Supplied passage:
============================================================

Sunday, October 18, 2015

Sermon: The Inevitable, Necessary Stewardship Sermon

Grace Presbyterian Church
October 18, 2015; Ordinary 29B
2 Corinthians 9:6-15; Mark 12:38-44

The Inevitable, Necessary Stewardship Sermon

It is one of those things for a new pastor. You know it’s coming. It’s inevitable. It doesn’t quite fall into the category of “things they didn’t teach you in seminary,” but it’s close.
It’s stewardship time! Woohoo!
In all seriousness, this is nobody’s idea of fun. Nobody, except possibly certain folks who gravitate to public radio or television, likes to ask for money. I certainly don’t. I’m quite sure Lois would rather not have to go through this. We’d really rather be able to go on about things and not have to go through the whole business of pledge cards and all that.
I’d certainly rather not have to conjure up a “stewardship sermon” out of scripture that really doesn’t want to be used that way. While in the Old Testament, or at least much of it, the people of Israel did have an established Temple that certainly required financial maintenance, in the New Testament there wasn’t really a “church” out there that was in need of a financial plan. By the time Paul and his contemporaries are helping the body of Christ spread across Asia Minor and into southeastern Europe, there are a handful of “house churches,” meeting primarily in the homes of some of its members, without the overhead of a modern church building. When money was required, for care for the poor or sometimes for taking care of a visiting teacher like Paul or others, it was collected.
That’s the kind of collection going on as Paul writes to the Christ-following community in Corinth in today’s epistle reading. Paul is trying to gather up funds for the believers at Jerusalem (who had fallen on hard times), and he begins the chapter by telling the Corinthians about the generosity of the Christians in Macedonia, who despite their own hardships had given with great generosity towards this collection. We do that kind of collection on occasion; we have, you might have noticed, been seeking contributions for the purchase of new hymnals for the sanctuary, and on occasion we collect goods for individuals served by the various ministries in which we participate.

============================================================

Source excerpt:
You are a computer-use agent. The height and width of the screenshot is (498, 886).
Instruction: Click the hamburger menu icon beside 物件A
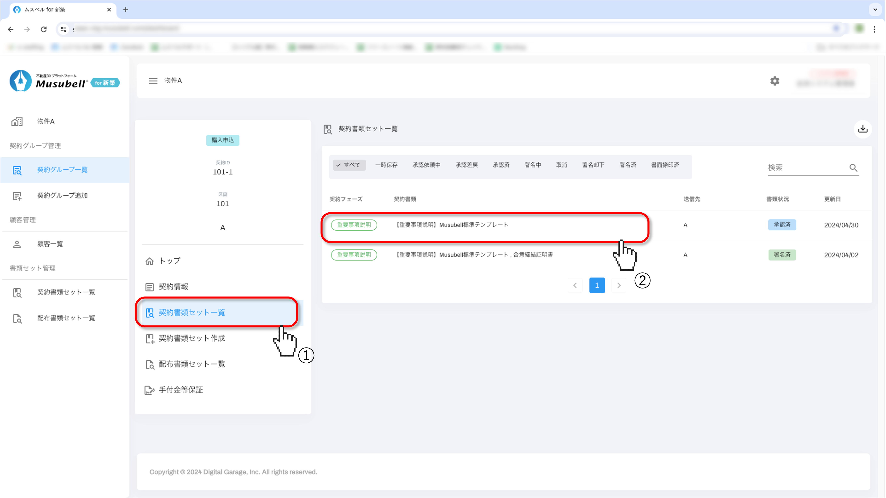tap(153, 81)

============================================================

What to do: Pick up the stewardship sermon after its last sentence, the one about collecting goods for individuals served by the church's ministries, and carry it forward.

Output:
But as far as regular budgets go, that’s obviously not how this church, and most modern churches in the US, work. We have a building. It’s a good building. There are some repairs needed, as most of us can see. There are regular expenses for things like electricity and water, keeping the grass from getting too long, having materials for study, and so forth. The choir needs music. Committees need funds to varying degrees to carry out their work. Staff people need to be paid, even me. And to be certain that we can meet those obligations, we ask that our members commit to giving as we are able to do.
Paul’s verses sound quite uplifiting; “God loves a cheerful giver” … “God is able to provide you with every blessing in abundance” …  You will be enriched in every way for your great generosity” … really, some great stuff there. And Jesus’s comments about the widow also are pretty effective at encouraging us, those of us who are not blessed with great material wealth, that our generosity matters, and that our generosity will be rewarded.
It all sounds so good, doesn’t it?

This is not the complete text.